Task details:
Answer these three questions about the forum thread on updating QVD files below:
1. For the other QVD file, what does the original poster say should happen to its records?
2. What does dplr-rn suggest if individual records carry no updated/changed date or flag?
3. In juraj_misina's example, which records change between xyz_20181026.csv and xyz_20181027.csv, and how?

Extract to read:
1. For a specific file, i need to update & Delete the specific records only from the new files not the entire qvd and other records should remains there.

2.Also in another qvd file i should keep updating the new records only and no delete required there.

I hope i made things clear and i ready to explain further if required.

Thanks again

Nandhakumar

nandhaadjame200 · ‎2018-10-28

Hi Dilip

Thanks for your reply

I have replied to Juraj with more details and can you please help with the scenario which i mentioned above.

Thanks

Nandhakumar

dplr-rn · ‎2018-10-29

How are you identifying if a record has changed and needs updation?

nandhaadjame200 · ‎2018-10-29

Hi Dilip

No identification will be there inside the file but if the record is updated in source and then file with the updated records will be place in the specific folder. We have to consider the file as updates and concatenate the same in QVD.

I hope my answer is clear. Please let me know if any clarifications.

Thanks

Nandhakumar

dplr-rn · ‎2018-10-29

My question was regarding individual records do you have a updated/changed date or flag or something similar.

if yes look at link I shared earlier on incremental load.

If not you may need to use hash functions to check if a row has changed. I.e. always create a hash of the columns concantenated together use that as a check if row has changed

Thank You

Dilip Ranjith

Sent via mobile

dplr-rn · ‎2018-10-29

Expanding on above

Create a hash key from all the fields (or at least all non-key fields). You can check for each row identifiers/keys if the calculated hash has changed. If the hash value is different at least one field has a new value. And you need to update

See below for some additional details

www.qlikfix.com/2014/03/11/hash-functions-collisions/

juraj_misina · ‎2018-10-29

Hi,

this one sounds tricky. You say there's no update indication on the record, so I assume this:

A file xyz_20181026.csv contains following records:

ContactID, Email, Value

1, a@a.a, 10

2, a@a.a, 20

3, b@b.b, 30

4, c@c.c, 40

The next day, record 2 gets updated and record 4 gets deleted, so you'll get a new version of the file xyz_20181027.csv with following content:

ContactID, Email, Value

1, a@a.a, 10

2, d@d.d, 25

3, b@b.b, 30

IF my assumption is correct, then you need something like this (not tested, but you'll get the idea)

Data shown:
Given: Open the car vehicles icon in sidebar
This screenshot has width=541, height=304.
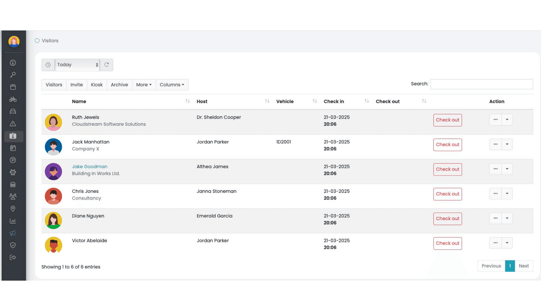Looking at the screenshot, I should 13,111.
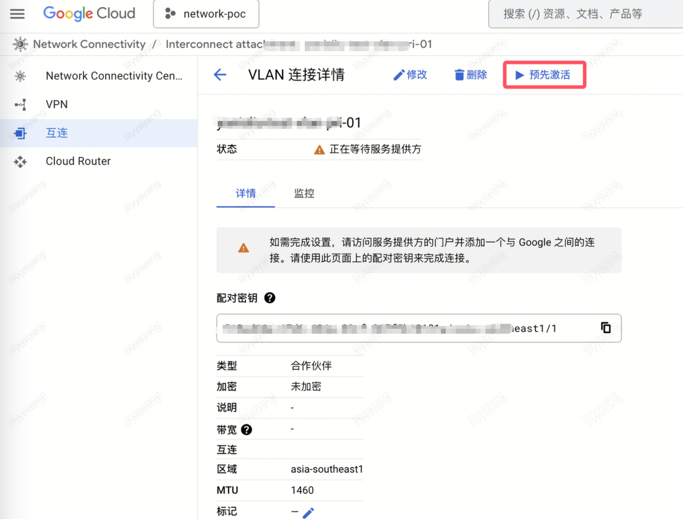
Task: Select the 详情 tab
Action: pyautogui.click(x=246, y=194)
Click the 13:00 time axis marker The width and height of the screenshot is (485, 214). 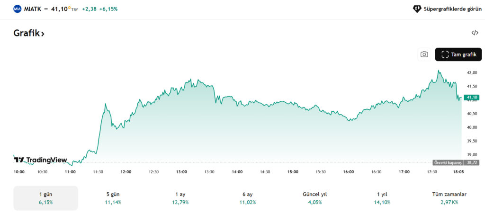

Correct output:
1. Only the new records should keep being updated, and no deletion is required.
2. Use hash functions: create a hash of the columns concatenated together and use it to check whether a row has changed.
3. Record 2 gets updated (to d@d.d, 25) and record 4 gets deleted.